The players in the top 15 are probably not big surprises. But are they really that great at being leadoff men? Do they increase team runs by batting leadoff comapared to anyone else? To try to answer these questions, I turned to some analysis I did on lineups two years ago. You can read those articles here and here. In that research, I studied the impact on team scoring by what each slot in the lineup did. In the latter of those two articles, team runs per game was the dependent variable in a linear regression while walk%, hit%, extra-base%, SB per game and CS per game were the independent variables. The regression found a run value for each event and for each lineup slot.
I plugged in the values for those events for Jose Reyes for the number one slot to see what impact he would have on team runs per game. But I also did the same for Adam Dunn, a player who you probably would not think of as making a good leadoff man. In my rankings above, he is 208th out of 216 players. In fact, I tried both Reyes and Dunn in the leadoff slot and both in the clean up slot. The table below shows their relevant stats and the run values for each lineup slot.
If Reyes bats first, his numbers combine to make 1.326 while if Dunn bats 4th we get 1.453 (the regression had an intercept or constant equal to about -5, so to get a number for team runs per game I would have to plug in numbers for all slots, multiply things out then subtract 5-the numbers here are just individual contributions). So those two add up to 2.779. But what if Dunn batted first and Reyes batted 4th? Dunn gets 1.521 and Reyes gets 1.306 for a total of 2.827. That is actually better than having Reyes bat first and Dunn 4th. Your team would score .0485 more runs per game or about 7.86 more per season. The reason it happens this way is that Dunn walks more (101 vs. 30) and if you went to one of my links above, you can see that the run value for walks is highest for the leadoff slot.
Now if a team really tried this, Dunn might not get walked so much since he won't be as big a threat batting with the bases empty. But if the guys right behind him don't have much power and since he is not fast, they might walk him more. Reyes might not get as many extra base hits since some of his triples and doubles are a result of speed and with runners on base he might have someone clogging the bases. I looked at his career stats on that and the results are mixed. It is also possible that Dunn would not score on hits that would have scored Reyes and since some of Reyes' doubles are a result of speed more than hitting distance, his doubles might drive in fewer runs than Dunn's doubles. Would it make a 7.86 run difference over the course of a season? Maybe, but even if it did, it is still interesting that batting Dunn first and Reyes fourth, instead of vice-versa, does not seem to hurt scoring that much, even though Reyes is rated far better as a leadoff man by my measure (which seems to make some sense).
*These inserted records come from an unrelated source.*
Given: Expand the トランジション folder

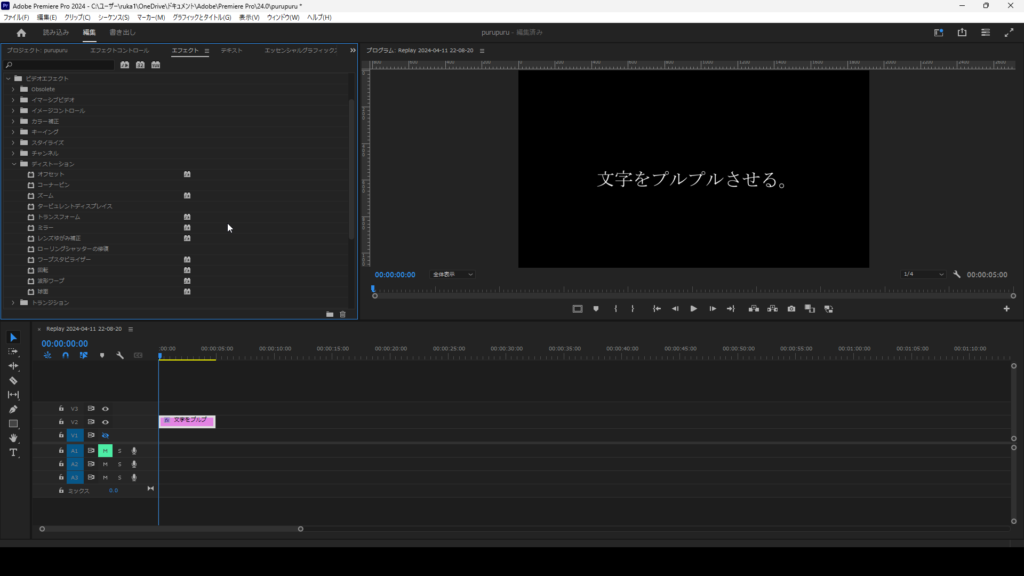Looking at the screenshot, I should pyautogui.click(x=14, y=303).
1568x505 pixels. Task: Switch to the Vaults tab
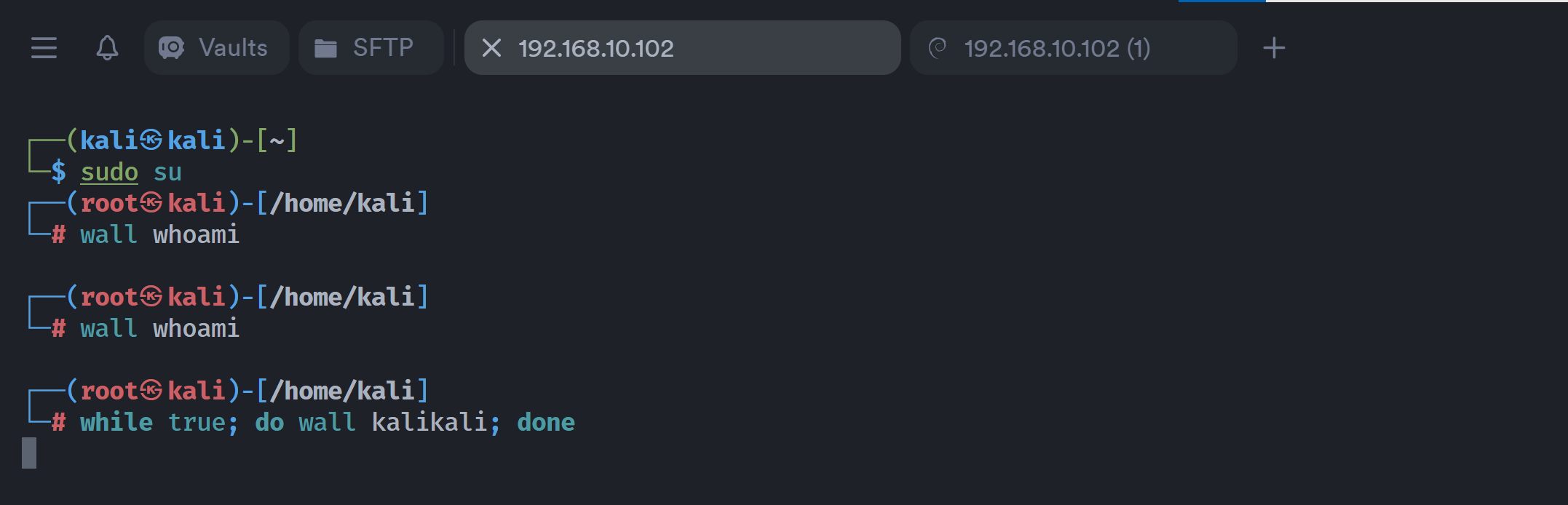(x=217, y=48)
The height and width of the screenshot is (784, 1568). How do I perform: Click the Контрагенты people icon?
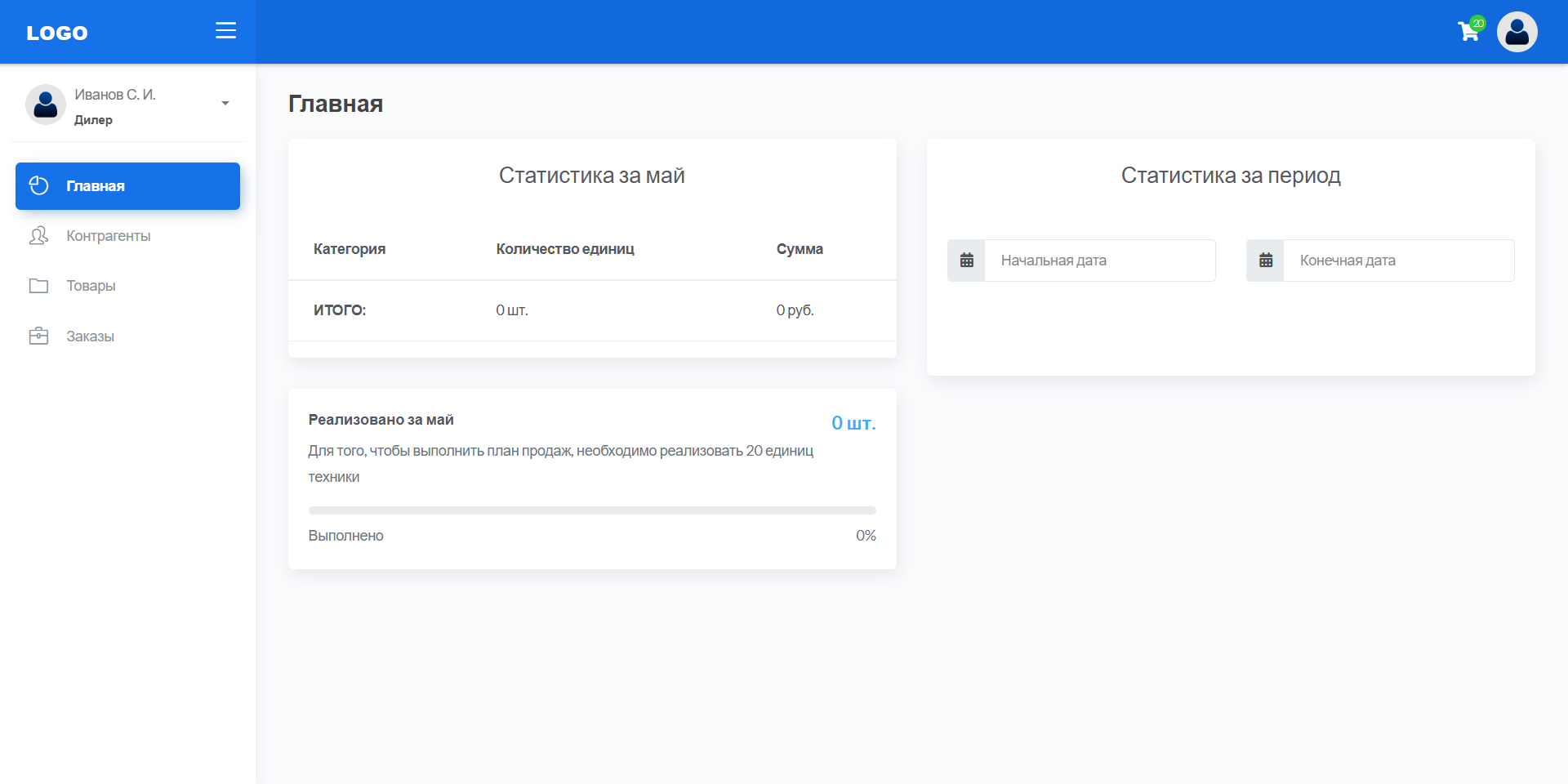pos(38,236)
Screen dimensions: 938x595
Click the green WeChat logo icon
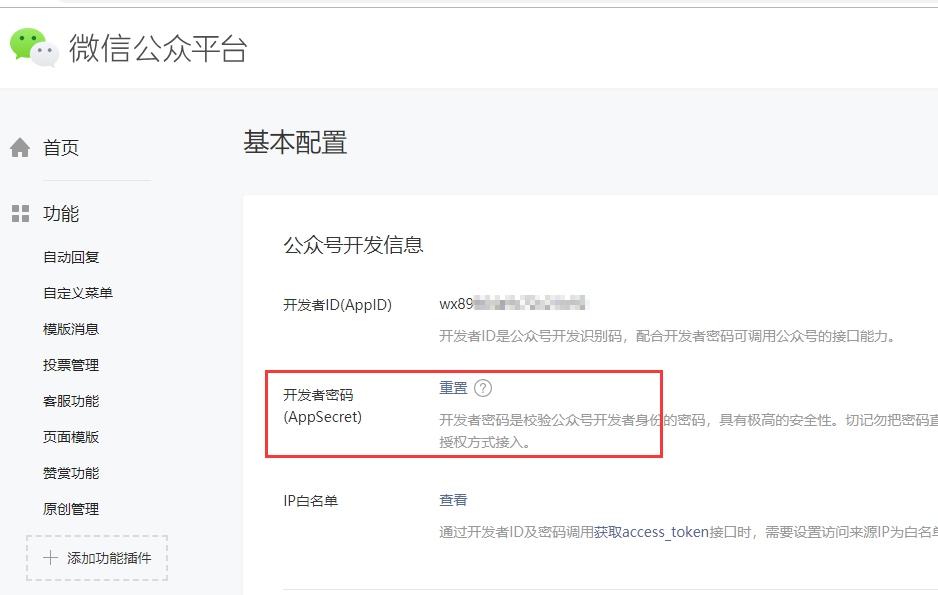pos(34,47)
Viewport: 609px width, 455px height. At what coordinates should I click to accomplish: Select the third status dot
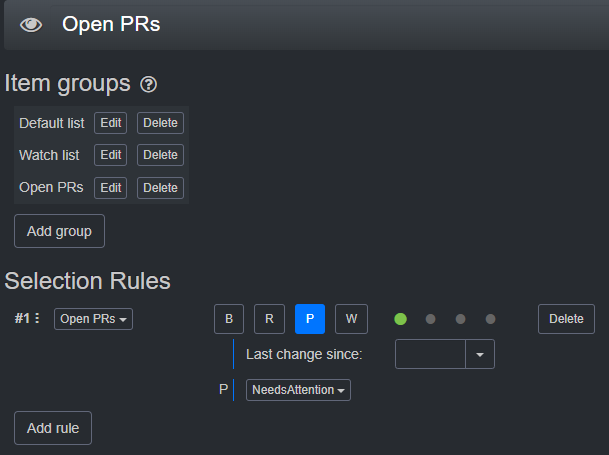click(x=460, y=319)
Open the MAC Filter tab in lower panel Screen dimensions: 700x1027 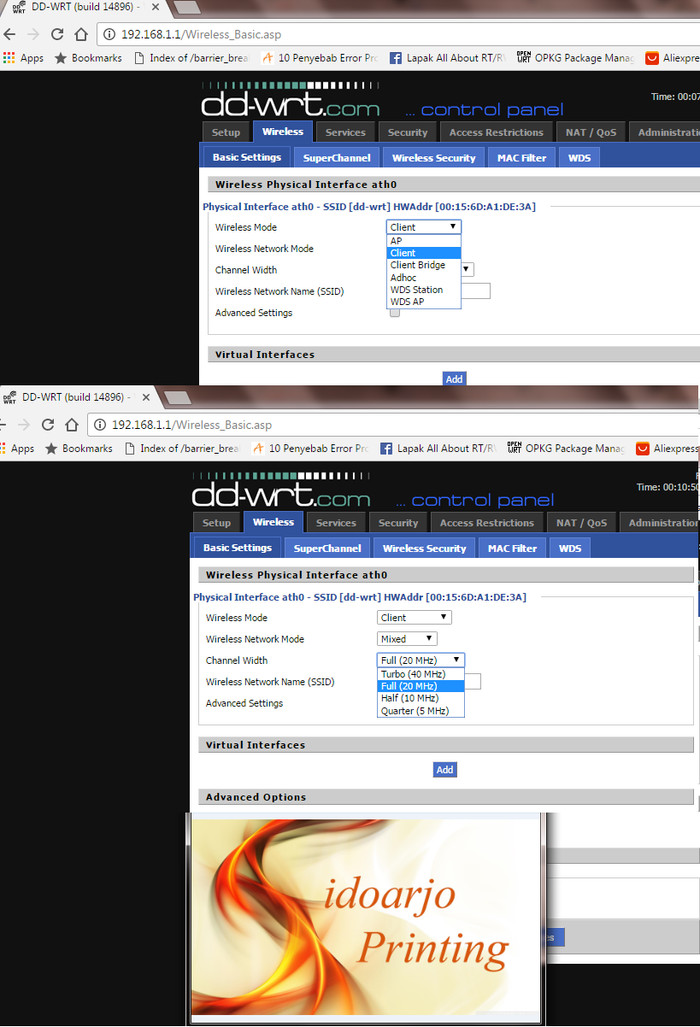coord(512,548)
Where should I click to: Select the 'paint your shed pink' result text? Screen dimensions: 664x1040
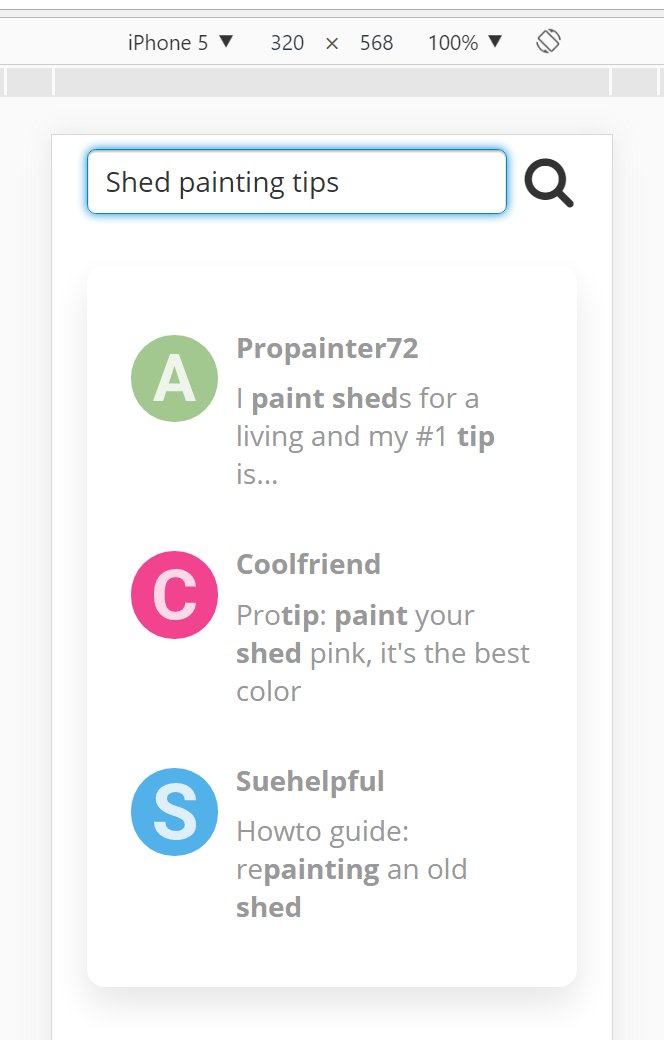[383, 653]
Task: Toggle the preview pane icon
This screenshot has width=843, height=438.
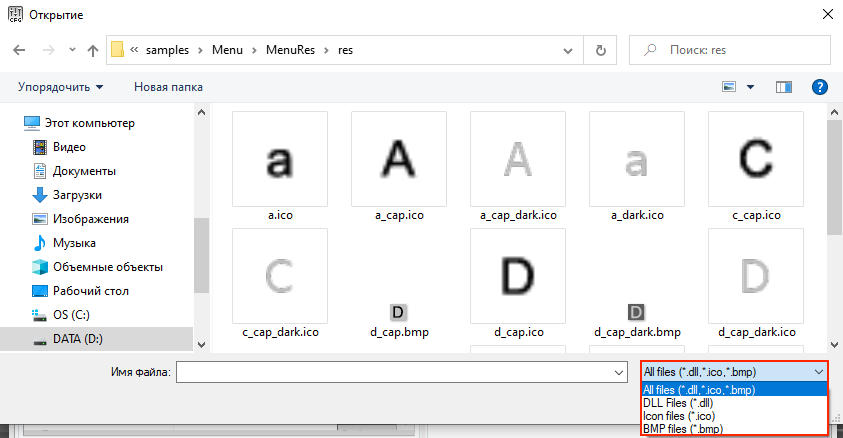Action: tap(784, 87)
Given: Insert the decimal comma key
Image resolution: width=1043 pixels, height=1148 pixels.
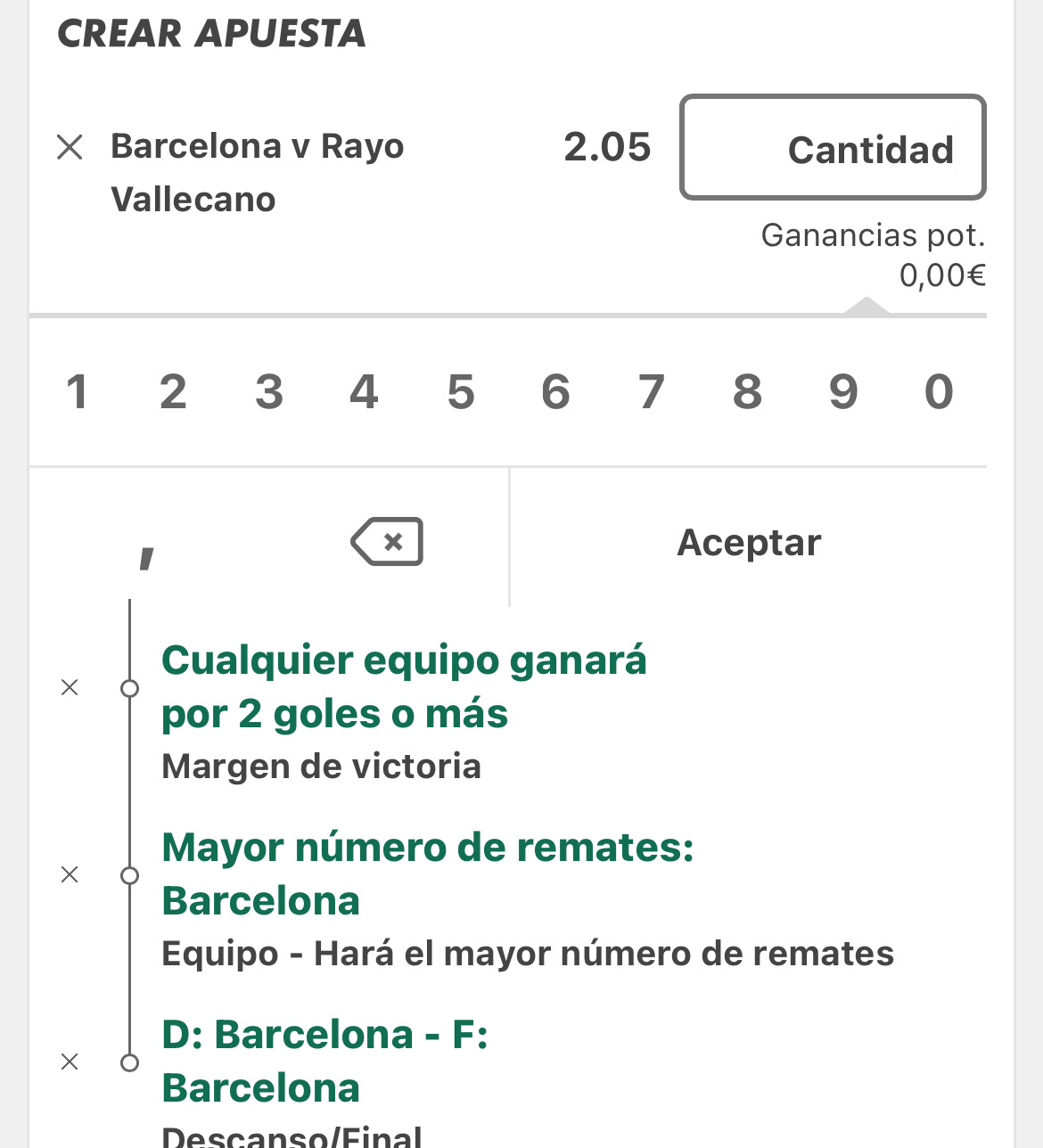Looking at the screenshot, I should 147,558.

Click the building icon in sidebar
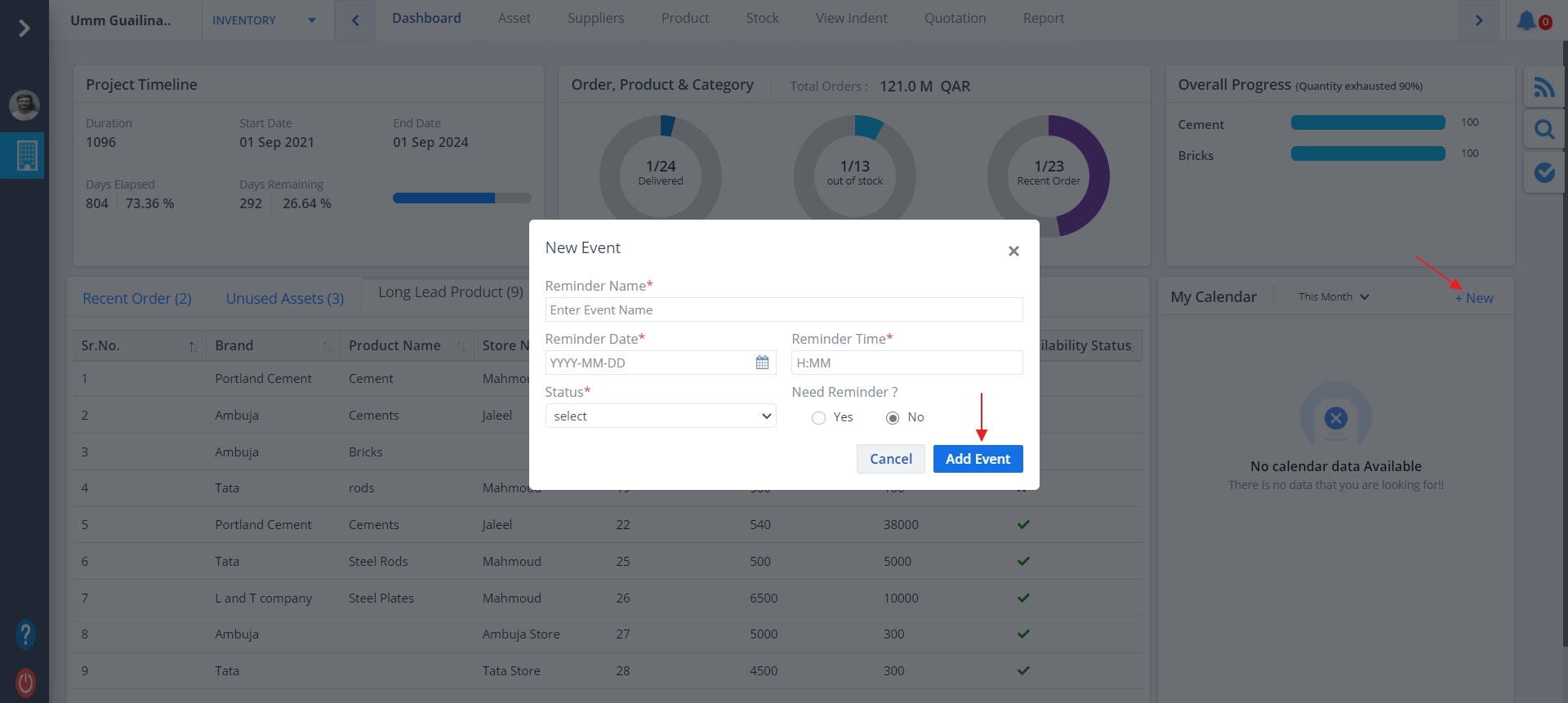[x=26, y=155]
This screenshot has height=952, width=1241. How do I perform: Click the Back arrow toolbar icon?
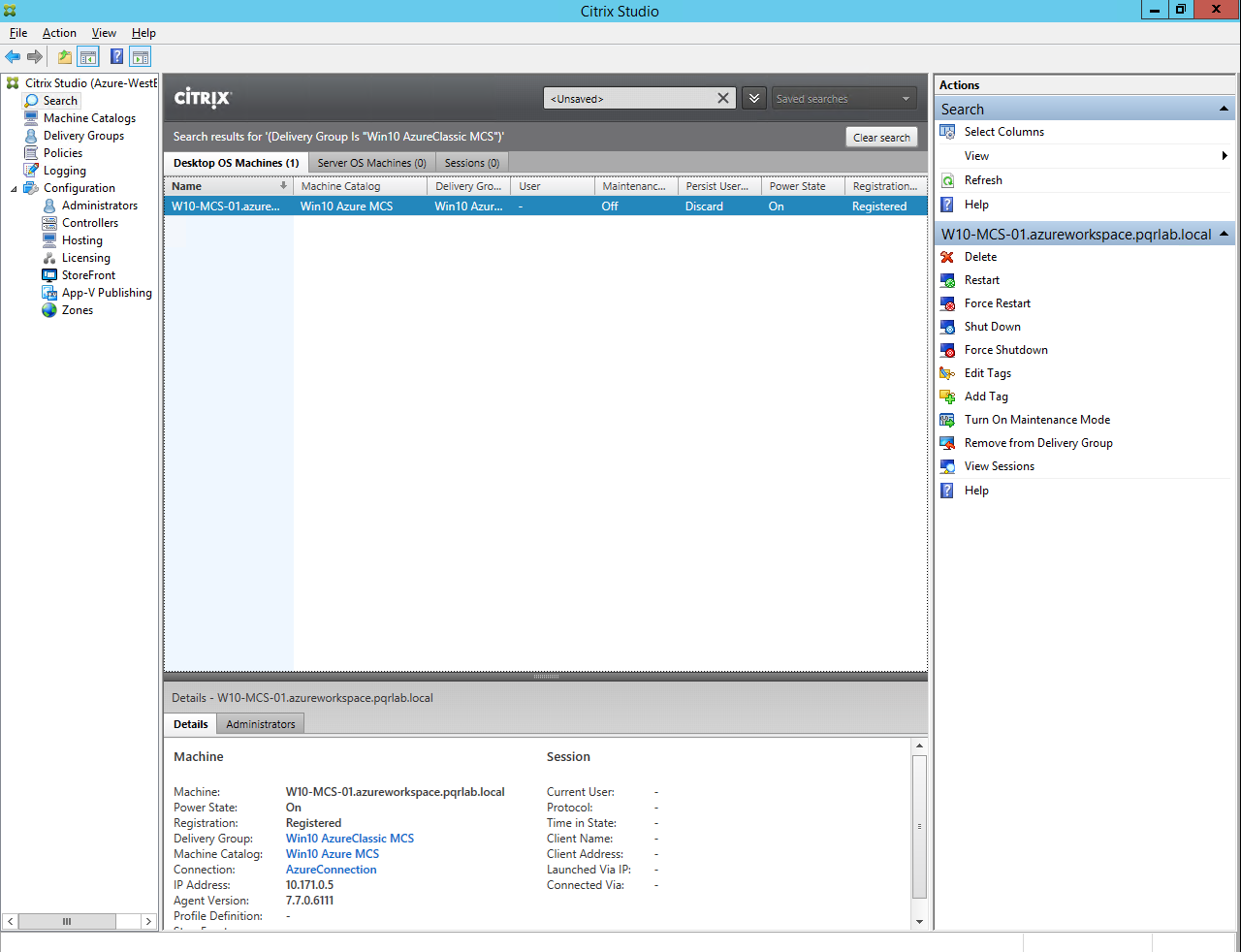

I also tried using David Pinto's optimal lineup finder, based on my lineup research. I set a lineup with Reyes batting first and Dunn 4th. Then I used Retrosheet data to fill in the rest of the lineup. I used the OBP & SLG of each lineup slot for the NL in 2007. This tool has two methods, each based on my two separate lineup studies that used different years. Having Reyes batting first and Dunn 4th with everyone else being league average for their slot generated 4.93 to 4.94 runs per game. But the tool in each case did find that Reyes should bat leadoff. In one case it had Dunn batting 4th which generated 5.04 runs per game. In the other case it had Dunn 2nd for 4.99 runs per game. In the two cases where I had Dunn first and Reyes 4th, the runs per game were 4.90 and 4.93 (as stated above, the reverse yielded 4.93 and 4.94).
Now that model did not include stealing. But again, even though Reyes batting first and Dunn 4th does better than vice-versa, it is not by much. If stealing were included in Pinto's tool, it would be a bigger difference. But recall that in the model with things broken down by hits, walks and extrabases, Dunn batting first did better.
Then I ran a simulation using the Star Simulator. I plugged in all the numbers for each lineup slot again using Retrosheet data (2007 NL). The simulation had the average team scoring about 754 runs per season, about 2% less than in real life. But it also had about 2% fewer ABs (maybe because it only does offense and does not have extra inning games). Then I put Reyes first and Dunn 4th. The team scored 793.8 runs per season. If it were reversed, it was 791.5. So the difference, although in favor of Reyes batting first, is only 1.8 runs over a season. Having Reyes bat first with an average cleanup hitter, it was 773.36. With Dunn batting leadoff it was 788.27! So having Adam Dunn instead of Jose Reyes as your leadoff hitter would means about 15 more runs per season.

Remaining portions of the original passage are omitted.